O senhor pode explicar melhor como funciona essa mentalidade dependente? 

As pessoas que dependem de programas sociais vivem um duplo jogo de mentira. Elas sabem que, quando lhes dizem que são independentes, porque têm uma casa e uma renda, na verdade, tudo isso não lhes pertence de fato. Tome o exemplo real de uma mulher nessa situação, que, inclusive, tive a oportunidade de visitar. Ela morava em uma casa simples, dada a ela pelo governo. Observei que não cuidava da casa e não limpava o jardim. Quando lhe indaguei a respeito, sua resposta foi que já havia solicitado que o serviço social providenciasse a limpeza. Em resumo, vive-se uma mentira de ambas as partes. O Estado afirma que cuida de você, quando na verdade nada mais faz que cumprir com suas metas sociais. A burocracia não se importa de fato com quem você é enquanto pessoa nem vai cuidar de você como você cuidaria de seu próprio filho. O que a burocracia quer são números para apresentar. Já o cidadão aceita o discurso paternalista, enquanto alimenta uma falsa sensação de autonomia e independência. Como no exemplo que citei, ainda que diga que a casa é do cidadão, na verdade, para ele não é — pertence ao Estado — e, portanto, quem deve cuidar e limpar é o Estado.

O senhor votou a favor do Brexit. Dois anos depois, como está a situação no Reino Unido?
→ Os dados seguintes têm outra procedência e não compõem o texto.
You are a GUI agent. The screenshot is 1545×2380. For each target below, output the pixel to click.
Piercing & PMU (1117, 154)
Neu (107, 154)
Nem melhor, nem pior. Temos nossos problemas, nossa burocracia infernal. Deixarmos de estar integrados à União Europeia em nada mudou nosso baixo nível educacional, por exemplo. A ideia de sair do grupo, pelo menos na teoria, era muito mais para resgatar nossa autonomia, trazer o controle de volta para o ambiente doméstico. Além disso, acredito que, no longo prazo — provavelmente não estarei vivo para ver —, a União Europeia caminha para uma guerra civil nos moldes da Guerra Civil americana. A ideia política de povos unidos sem algo que de fato os vincule pode ser desastrosa.